— Exercise details —
Write out each line from the data below that includes the word "Given".

— Screenshot grounding data —

★ ★ ★ ★ ★ ★ ★

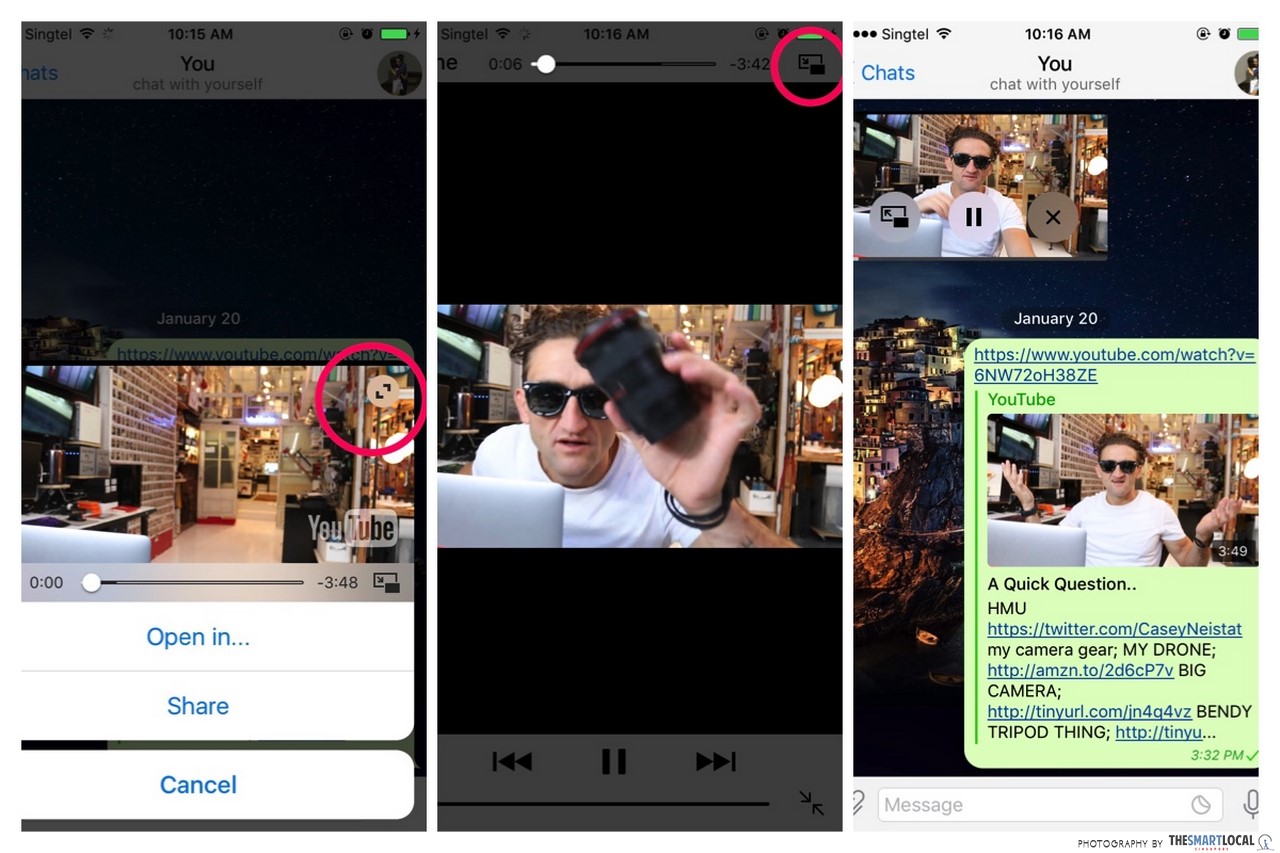The image size is (1280, 853).
Task: Skip to next track in fullscreen player
Action: click(x=715, y=761)
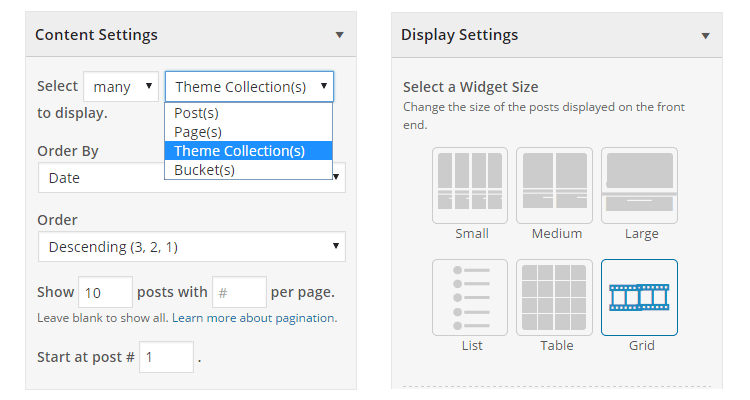Viewport: 750px width, 400px height.
Task: Collapse the Display Settings panel arrow
Action: [x=705, y=35]
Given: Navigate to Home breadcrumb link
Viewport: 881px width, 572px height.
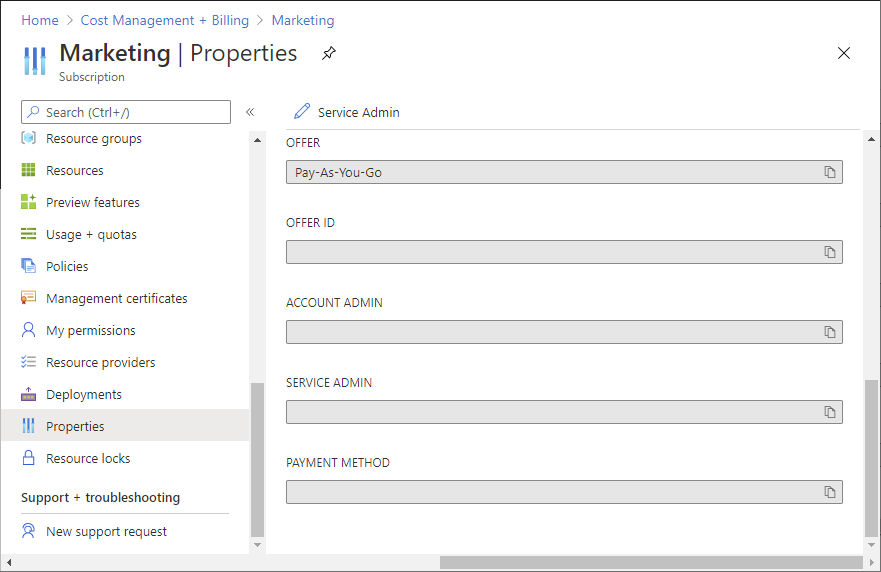Looking at the screenshot, I should (x=40, y=20).
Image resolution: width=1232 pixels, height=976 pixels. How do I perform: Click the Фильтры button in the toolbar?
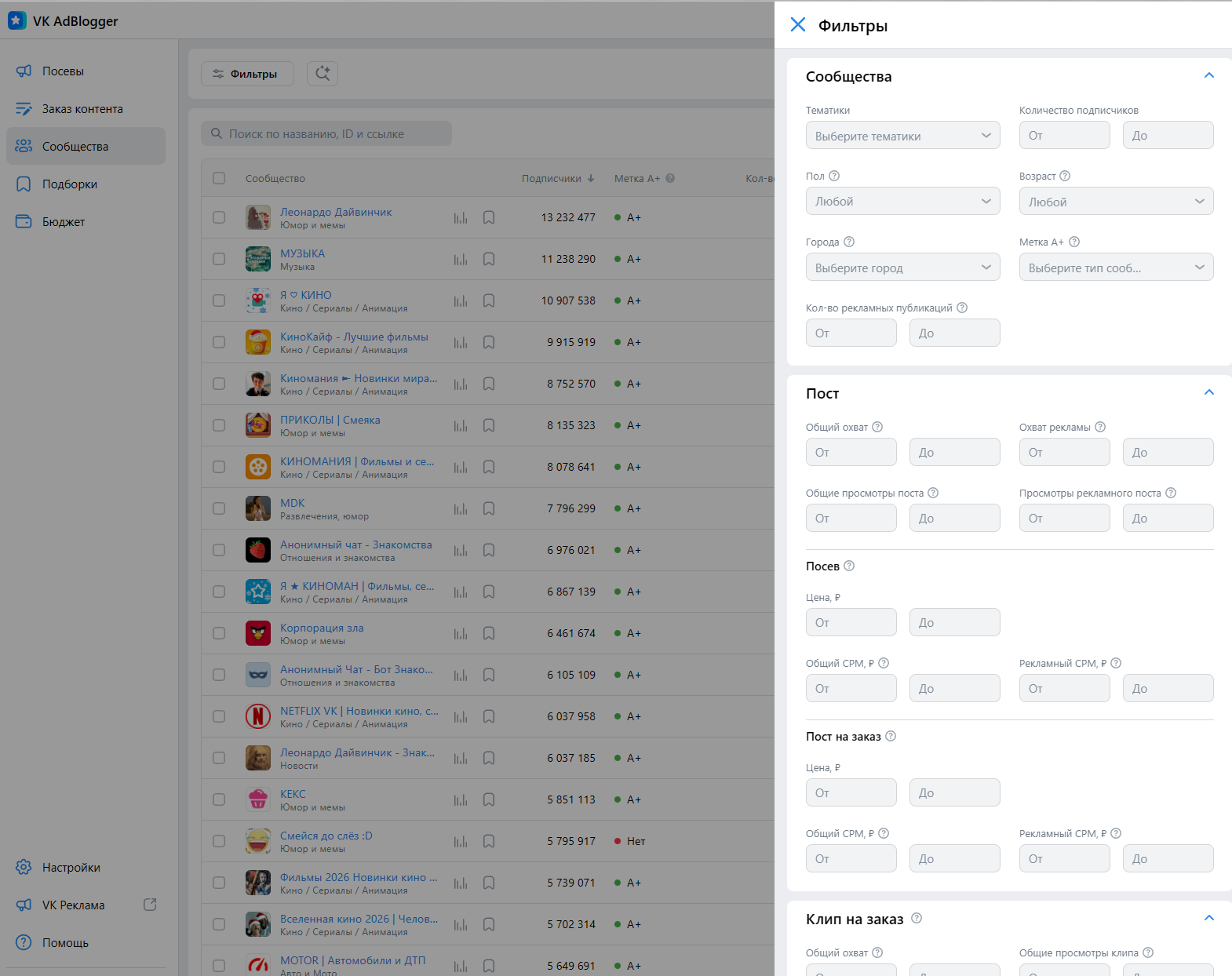(247, 74)
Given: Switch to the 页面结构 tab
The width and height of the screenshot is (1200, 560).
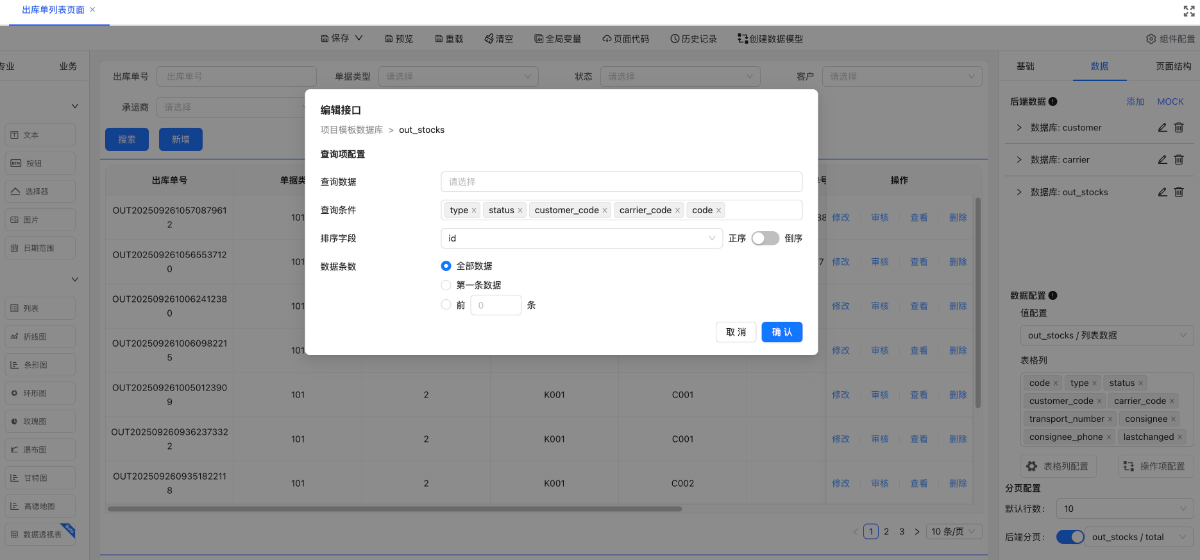Looking at the screenshot, I should click(1172, 66).
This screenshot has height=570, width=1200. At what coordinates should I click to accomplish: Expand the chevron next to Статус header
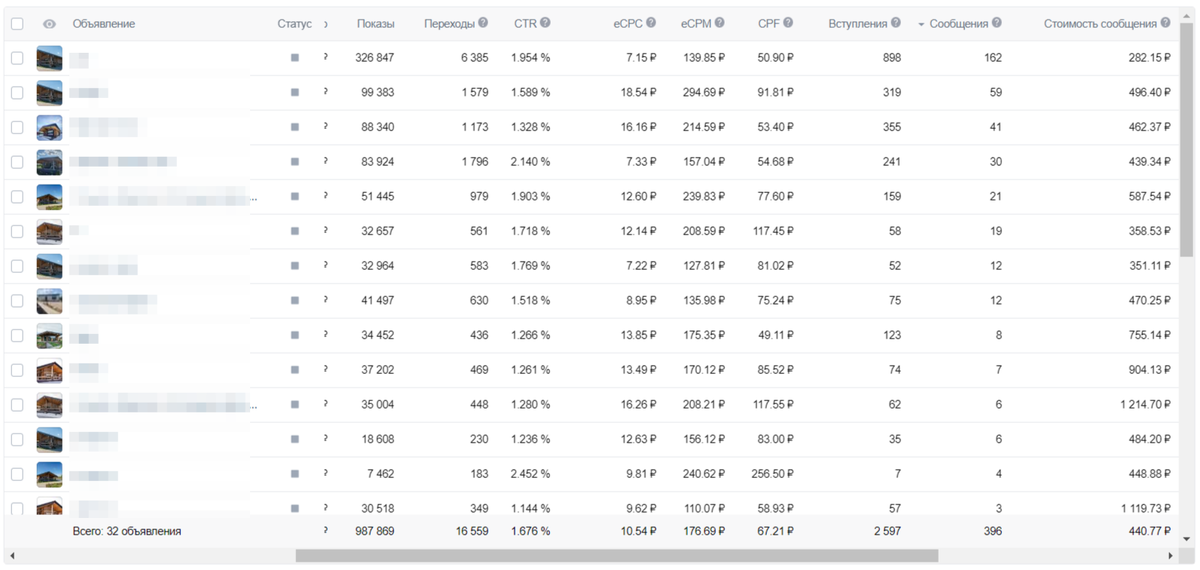[326, 24]
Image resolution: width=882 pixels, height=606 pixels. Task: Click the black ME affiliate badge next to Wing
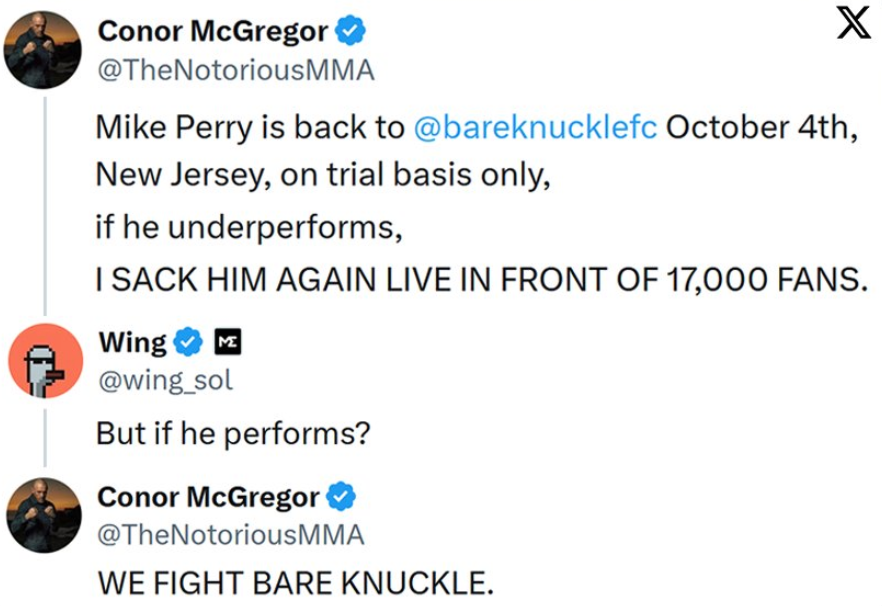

★ ★ ★ ★ ★ ★ ★

— Exercise answer —
Given: Navigate to Home breadcrumb link
Given: Switch to the 页面结构 tab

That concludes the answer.